Publisher: Korir, api africanpress@getmail.no
By Gitahi Njeri
Although Raila Odinga, Kalonzo Musyoka had the war on corruption as a campaign pledge it was Kibaki who made a specific commitment to keep people alleged to have been involved in corruption out of his government.
Speaking on Jamhuri Day last year the president went ahead to implore Kenyans to elect leaders who were not tainted with corruption
“When you go to the polls on 27th December, I urge you to vote for leaders who are fit for public office and with no record of engaging in corrupt practices,” he said.
“On my part, I make this specific commitment to you; I will appoint a CLEAN HANDS cabinet, made up of men and women of integrity from among the decent men and women that you will elect.”

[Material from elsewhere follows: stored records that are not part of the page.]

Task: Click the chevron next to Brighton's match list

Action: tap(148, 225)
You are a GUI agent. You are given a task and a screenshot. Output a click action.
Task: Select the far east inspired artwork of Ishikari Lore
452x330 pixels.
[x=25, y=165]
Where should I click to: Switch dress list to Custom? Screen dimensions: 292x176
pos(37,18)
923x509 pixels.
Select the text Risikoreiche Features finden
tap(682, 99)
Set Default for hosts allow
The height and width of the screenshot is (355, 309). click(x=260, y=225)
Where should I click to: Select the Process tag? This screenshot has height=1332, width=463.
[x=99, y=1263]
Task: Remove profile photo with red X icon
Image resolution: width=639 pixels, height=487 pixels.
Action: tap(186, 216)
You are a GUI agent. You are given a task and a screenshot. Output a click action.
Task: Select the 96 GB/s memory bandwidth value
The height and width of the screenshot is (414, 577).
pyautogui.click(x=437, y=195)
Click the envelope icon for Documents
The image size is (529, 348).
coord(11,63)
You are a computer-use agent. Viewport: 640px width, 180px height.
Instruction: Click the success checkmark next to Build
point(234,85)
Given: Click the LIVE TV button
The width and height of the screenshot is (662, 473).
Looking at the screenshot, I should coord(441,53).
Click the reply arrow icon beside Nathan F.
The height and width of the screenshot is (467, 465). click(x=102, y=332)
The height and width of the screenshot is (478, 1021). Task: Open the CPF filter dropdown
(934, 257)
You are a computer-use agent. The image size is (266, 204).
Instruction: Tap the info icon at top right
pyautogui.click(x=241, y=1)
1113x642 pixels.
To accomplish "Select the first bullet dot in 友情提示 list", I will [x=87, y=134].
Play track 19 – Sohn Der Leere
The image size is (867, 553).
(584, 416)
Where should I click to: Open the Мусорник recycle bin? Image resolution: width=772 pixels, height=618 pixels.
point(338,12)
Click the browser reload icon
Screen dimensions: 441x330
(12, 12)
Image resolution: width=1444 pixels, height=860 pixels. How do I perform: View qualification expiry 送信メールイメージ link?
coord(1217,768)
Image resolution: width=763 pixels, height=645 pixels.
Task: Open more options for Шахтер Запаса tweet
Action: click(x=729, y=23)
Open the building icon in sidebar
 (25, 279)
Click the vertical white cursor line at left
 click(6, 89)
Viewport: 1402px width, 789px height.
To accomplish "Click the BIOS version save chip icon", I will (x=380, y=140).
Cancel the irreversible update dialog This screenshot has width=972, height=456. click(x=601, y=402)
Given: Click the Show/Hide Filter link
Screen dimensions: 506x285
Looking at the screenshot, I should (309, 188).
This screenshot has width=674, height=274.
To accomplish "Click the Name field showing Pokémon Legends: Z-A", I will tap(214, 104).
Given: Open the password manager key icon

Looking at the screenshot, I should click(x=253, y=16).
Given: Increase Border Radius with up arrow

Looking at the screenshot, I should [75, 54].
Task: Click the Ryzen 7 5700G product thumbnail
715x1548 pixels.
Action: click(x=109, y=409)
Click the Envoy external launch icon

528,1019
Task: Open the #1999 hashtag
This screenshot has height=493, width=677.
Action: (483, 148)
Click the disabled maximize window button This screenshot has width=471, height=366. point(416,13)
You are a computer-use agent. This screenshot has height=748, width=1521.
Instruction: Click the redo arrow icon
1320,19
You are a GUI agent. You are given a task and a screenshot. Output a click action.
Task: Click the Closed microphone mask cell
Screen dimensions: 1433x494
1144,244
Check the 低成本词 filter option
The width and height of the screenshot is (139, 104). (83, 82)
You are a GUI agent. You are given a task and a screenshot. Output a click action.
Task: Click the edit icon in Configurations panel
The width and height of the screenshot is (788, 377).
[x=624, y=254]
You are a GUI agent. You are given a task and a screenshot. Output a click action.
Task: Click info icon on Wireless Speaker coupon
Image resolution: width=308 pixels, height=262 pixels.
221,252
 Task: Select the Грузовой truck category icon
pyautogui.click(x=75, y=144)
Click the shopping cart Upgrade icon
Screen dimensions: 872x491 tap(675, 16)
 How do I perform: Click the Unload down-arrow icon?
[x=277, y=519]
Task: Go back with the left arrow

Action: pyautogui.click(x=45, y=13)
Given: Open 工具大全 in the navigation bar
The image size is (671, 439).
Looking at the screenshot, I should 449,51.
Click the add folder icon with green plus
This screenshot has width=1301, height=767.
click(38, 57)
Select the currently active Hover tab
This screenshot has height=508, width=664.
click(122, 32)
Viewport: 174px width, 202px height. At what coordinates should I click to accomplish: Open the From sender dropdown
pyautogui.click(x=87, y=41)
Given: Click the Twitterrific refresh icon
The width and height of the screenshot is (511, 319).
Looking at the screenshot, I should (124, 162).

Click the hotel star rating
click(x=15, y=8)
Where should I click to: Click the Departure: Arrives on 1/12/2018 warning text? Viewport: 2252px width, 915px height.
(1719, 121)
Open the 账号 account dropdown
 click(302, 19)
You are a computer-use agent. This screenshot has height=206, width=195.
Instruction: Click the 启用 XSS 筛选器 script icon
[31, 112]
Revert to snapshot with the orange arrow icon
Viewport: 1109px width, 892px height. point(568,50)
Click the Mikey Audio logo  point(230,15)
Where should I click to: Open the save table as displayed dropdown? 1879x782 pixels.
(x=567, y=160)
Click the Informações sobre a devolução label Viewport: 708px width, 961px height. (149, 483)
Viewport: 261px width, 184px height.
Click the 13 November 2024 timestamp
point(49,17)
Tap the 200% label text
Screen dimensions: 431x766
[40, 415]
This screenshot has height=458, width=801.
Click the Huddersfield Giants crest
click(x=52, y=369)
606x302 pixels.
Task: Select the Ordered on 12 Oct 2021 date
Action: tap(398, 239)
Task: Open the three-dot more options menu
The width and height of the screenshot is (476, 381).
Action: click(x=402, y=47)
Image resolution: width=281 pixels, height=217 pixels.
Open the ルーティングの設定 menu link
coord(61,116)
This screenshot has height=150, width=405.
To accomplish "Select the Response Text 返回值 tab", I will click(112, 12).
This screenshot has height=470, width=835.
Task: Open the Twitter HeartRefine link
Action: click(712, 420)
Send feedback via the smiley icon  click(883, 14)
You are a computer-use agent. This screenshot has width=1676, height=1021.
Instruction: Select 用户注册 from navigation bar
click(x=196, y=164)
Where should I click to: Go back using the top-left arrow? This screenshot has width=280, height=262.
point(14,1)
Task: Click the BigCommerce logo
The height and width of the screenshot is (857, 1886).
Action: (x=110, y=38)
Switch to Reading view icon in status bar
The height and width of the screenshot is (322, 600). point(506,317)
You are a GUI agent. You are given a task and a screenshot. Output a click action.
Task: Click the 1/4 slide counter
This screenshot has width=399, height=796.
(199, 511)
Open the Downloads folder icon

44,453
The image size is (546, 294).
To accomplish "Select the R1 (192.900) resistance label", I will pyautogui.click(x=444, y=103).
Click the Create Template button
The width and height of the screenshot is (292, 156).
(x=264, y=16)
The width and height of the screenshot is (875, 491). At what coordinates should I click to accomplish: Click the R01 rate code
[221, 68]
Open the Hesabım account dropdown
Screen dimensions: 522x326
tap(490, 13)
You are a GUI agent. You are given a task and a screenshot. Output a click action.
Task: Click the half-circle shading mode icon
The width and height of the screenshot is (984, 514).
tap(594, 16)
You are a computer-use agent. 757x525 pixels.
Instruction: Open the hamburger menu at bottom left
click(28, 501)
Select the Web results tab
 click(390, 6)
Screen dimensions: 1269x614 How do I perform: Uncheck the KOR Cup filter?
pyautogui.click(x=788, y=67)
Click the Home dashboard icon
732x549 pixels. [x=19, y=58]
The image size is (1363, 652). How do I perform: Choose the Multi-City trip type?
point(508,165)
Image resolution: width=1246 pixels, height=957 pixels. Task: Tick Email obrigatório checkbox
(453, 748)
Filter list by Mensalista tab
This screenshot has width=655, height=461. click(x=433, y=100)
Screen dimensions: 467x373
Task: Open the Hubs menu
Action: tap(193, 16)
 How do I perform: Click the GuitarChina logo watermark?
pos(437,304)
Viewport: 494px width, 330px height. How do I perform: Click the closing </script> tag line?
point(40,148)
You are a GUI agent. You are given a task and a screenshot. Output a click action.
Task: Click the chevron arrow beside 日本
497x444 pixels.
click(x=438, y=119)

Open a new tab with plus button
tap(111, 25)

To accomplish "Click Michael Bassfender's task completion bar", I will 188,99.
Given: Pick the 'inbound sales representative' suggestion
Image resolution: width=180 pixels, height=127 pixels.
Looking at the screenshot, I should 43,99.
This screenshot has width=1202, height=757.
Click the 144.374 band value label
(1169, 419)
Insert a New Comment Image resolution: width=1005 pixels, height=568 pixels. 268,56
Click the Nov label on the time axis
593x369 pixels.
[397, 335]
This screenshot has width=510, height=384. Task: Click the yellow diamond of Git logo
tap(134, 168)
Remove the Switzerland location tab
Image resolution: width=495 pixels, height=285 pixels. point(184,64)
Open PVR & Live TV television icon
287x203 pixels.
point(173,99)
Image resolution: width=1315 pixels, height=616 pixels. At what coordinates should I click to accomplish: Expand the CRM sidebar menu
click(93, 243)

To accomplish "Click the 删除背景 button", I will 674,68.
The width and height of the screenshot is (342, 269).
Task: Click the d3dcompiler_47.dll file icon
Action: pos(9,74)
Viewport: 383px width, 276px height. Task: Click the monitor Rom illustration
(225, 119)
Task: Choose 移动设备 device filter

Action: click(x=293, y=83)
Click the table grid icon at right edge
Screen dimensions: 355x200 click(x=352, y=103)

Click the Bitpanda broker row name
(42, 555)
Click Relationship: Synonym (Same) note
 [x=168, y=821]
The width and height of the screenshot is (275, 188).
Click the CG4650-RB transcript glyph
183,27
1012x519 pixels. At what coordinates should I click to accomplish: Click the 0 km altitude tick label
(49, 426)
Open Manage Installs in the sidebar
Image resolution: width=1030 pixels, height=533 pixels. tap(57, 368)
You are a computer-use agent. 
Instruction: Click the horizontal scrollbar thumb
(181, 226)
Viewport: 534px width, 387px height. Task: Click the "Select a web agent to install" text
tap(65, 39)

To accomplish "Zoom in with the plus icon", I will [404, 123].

It is instructive that the caps were part of the president’s speech.
Yet today, under the imminent grand coalition government, through a combination of the his desire for political survival as well as that of prime minister designate Raila Odinga and the binding of the National Accord, Kibaki’s cabinet will be teeming with people who are tainted with corruption.
This week, Kenya Weekly dug into the pasts of the people whose name have been floated as candidates for the various cabinet positions and found out that more than half of the cabinet will be made up of people who have been named in corruption.
1) Stephen Kalonzo Musyoka, Vice President
Kalonzo Musyoka, struggled very hard to sell himself to the public as a Mr. Clean from the time Narc government took over power and all the way to the ballot. That was as good as long as the people did not remember his days as a long serving minister in former president Moi’s government.
But Kalonzo’s Mr. Clean was almost reduced to the realm of fiction when it emerged that he had been a beneficiary of irregularly allocated land. The whistle that shattered the Mr Clean image was blown by Kalembe Ndile who alleged and stuck to his guns that a piece of land that had been set aside to resettle squatter had been transferred to Musyoka. It is alleged that he was irregularly allocated another piece of land in Mwingi. The land in question in Mwingi was the campsite for Put Sarajevo, a construction company that was building a road in the district.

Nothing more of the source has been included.